HEP BERABER NİCE ZENGİN BRİÇ GÜNLERİNE

CİCİ GELİN SOKAGI

(  Bizim Sokak)
                   Bizim sokağın en önemli özelliği işyerleri ile evlerin iç içe girdiği bir ara sokaktı. Sokağın bir ucu Hükümet Bulvarına diğer ucu yağcılar içine çıkardı. Çarşı genel olarak Ramazan Paşa Camiinin çevresinde toplandığı için Orta mahalle, Cuma mahallesi, soğuk kuyu ve Tekstil fabrikası tarafında oturanların çarşıya, pazara gitmek istediklerinde eski elektrik santralının bulunduğu yerdeki taş köprü olan Çavuş köprüsünü geçer Jinekolog Dr. Münir Tanlay’ ın annesi ebe Hava Tanlay’ ın önünden Yağcılar içine çıkar kestirme bir sokak olan bizim sokağı tercih ederek çarşıya ulaşırlardı. Dönüşte de ayni yolu takip ettiklerinden; bizim sokak hareketli bir sokaktı. Sabah akşam ayni aşina yüzleri görmek mümkündü.

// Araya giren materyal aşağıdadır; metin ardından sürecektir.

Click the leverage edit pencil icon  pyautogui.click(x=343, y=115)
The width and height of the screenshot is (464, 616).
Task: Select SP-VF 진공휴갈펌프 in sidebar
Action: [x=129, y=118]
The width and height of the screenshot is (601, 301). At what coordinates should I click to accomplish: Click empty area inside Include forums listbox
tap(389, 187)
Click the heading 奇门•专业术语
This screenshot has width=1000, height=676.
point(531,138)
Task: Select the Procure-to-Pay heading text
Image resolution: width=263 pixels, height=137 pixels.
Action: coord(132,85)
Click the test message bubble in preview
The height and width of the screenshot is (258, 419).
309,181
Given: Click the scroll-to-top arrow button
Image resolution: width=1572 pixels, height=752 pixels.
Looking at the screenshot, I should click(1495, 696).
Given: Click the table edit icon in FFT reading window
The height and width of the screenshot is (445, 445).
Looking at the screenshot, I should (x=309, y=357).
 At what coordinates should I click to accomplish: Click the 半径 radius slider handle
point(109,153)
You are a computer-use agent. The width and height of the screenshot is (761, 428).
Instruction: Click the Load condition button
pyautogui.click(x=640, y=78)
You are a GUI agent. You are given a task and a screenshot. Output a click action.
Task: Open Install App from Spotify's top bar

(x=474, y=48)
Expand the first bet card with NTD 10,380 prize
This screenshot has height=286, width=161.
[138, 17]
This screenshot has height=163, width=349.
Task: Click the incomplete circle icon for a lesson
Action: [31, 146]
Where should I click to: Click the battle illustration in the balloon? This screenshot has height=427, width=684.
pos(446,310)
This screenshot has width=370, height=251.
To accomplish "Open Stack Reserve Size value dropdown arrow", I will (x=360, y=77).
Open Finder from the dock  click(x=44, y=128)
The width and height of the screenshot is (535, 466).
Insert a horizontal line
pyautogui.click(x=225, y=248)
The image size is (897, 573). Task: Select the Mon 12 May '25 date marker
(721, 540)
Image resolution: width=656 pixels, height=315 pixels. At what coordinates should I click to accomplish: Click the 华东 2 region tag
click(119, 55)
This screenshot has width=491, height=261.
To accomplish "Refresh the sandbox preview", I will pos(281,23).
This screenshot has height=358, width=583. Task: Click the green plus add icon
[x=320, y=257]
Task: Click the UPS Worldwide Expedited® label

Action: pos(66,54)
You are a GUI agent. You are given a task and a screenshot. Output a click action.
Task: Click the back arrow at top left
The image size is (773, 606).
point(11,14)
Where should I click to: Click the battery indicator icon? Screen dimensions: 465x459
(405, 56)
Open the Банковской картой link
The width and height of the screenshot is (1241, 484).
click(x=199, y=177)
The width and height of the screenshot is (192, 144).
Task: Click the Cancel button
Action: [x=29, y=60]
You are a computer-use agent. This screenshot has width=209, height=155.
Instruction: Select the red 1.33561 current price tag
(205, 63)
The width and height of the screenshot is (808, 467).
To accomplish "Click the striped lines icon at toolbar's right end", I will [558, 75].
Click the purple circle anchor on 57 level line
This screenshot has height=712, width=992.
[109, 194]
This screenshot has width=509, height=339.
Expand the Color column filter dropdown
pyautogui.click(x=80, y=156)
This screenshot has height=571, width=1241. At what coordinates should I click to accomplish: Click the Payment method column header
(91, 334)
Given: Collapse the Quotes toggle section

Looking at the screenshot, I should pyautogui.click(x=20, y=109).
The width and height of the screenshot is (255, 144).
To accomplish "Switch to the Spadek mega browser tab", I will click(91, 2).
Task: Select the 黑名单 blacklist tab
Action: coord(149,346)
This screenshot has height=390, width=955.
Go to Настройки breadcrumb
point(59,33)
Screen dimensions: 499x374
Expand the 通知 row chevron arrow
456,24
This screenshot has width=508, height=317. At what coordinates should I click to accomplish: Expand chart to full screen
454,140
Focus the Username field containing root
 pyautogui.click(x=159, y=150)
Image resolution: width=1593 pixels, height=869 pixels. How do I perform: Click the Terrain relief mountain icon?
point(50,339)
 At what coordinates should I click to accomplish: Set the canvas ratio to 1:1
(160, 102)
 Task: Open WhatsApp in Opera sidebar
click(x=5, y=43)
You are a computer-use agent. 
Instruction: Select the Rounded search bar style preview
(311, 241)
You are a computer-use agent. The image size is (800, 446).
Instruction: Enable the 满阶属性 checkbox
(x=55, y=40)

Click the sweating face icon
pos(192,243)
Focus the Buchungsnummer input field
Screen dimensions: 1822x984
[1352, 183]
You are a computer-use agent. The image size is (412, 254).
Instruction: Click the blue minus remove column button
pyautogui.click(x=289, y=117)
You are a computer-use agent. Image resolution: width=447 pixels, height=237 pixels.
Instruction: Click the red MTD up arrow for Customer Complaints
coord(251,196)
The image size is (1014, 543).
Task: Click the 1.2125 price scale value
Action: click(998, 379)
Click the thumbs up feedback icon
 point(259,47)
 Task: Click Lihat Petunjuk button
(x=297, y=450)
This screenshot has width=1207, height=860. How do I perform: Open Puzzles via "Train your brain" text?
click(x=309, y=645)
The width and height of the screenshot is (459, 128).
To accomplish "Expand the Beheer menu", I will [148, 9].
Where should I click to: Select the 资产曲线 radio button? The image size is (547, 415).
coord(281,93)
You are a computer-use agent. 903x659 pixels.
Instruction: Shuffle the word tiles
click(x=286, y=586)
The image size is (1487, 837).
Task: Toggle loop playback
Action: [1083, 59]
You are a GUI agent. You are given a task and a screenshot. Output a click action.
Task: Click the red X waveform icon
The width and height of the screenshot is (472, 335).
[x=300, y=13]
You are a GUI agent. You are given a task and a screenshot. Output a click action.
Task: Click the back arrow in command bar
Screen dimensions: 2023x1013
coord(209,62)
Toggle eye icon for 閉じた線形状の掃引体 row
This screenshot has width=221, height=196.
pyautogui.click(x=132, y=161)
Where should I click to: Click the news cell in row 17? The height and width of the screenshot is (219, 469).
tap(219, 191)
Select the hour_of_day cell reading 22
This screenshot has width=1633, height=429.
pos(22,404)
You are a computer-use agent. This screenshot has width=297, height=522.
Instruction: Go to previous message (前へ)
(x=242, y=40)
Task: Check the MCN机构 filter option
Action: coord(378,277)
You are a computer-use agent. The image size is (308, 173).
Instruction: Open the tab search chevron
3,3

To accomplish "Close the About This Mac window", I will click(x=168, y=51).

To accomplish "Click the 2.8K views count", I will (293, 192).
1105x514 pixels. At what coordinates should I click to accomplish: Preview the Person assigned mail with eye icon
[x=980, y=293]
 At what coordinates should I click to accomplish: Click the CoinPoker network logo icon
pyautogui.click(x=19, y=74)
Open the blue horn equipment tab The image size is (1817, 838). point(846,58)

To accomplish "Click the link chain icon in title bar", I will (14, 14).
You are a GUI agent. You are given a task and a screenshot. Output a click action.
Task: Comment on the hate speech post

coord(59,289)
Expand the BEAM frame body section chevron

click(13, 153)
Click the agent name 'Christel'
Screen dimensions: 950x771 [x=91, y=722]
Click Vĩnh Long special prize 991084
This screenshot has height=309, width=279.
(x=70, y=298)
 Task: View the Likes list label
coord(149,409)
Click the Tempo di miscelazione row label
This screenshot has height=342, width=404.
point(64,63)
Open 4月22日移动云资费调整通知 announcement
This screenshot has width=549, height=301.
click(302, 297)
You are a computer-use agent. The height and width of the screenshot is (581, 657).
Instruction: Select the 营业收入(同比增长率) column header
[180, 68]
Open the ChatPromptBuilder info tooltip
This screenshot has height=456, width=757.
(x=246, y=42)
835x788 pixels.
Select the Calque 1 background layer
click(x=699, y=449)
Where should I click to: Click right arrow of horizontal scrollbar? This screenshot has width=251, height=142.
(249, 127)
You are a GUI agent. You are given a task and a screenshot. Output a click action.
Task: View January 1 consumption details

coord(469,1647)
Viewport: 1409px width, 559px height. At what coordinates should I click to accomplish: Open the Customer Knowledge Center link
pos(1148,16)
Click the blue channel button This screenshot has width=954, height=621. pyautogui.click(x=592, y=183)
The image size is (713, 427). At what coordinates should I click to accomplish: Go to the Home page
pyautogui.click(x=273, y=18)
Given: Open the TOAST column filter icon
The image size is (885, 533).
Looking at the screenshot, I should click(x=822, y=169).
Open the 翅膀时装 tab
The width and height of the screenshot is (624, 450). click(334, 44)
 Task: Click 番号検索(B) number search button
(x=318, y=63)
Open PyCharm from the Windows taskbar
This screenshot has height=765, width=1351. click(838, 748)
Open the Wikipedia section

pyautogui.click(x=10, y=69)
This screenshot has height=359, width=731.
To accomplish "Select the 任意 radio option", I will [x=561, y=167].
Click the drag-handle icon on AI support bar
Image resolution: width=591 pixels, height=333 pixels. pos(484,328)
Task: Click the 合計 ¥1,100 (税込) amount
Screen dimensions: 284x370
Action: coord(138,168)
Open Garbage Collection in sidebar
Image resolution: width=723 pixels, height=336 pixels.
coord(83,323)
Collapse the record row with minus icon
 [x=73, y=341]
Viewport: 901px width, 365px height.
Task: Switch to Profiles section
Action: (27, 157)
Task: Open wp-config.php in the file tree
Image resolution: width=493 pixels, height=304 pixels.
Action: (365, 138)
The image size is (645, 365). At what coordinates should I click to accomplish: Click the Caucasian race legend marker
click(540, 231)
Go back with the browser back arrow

                   Yağcılar içi, iş yerlerinin toplandığı ve pazarın başladığı sokaklardan bir tanesiydi. Salı günleri köylüler yağcılar içinin iki tarafına yayılırlar ve getirdikleri yağ yoğurt peynir gibi hayvani gıdalarının yanı sıra sebzelerinde pazarlandığı yerdi. Bu sokağın adını kimse bilmez yağcılar içi sokağı olarak anılırdı.         
                   Bizim sokağın hükümet Bulvarı ile birleştiği noktada Hacı Bilal’ in kahvesi vardı Uzun seneler Yalnız bizim sokağın değil Aydın’ın da mihenk taşı olmuştu bu kahve. Müsaade ederseniz Biraz kendisinden  bahsedelim, Onu analım. Bazı önemli özelliklerinden bahsedeceğim.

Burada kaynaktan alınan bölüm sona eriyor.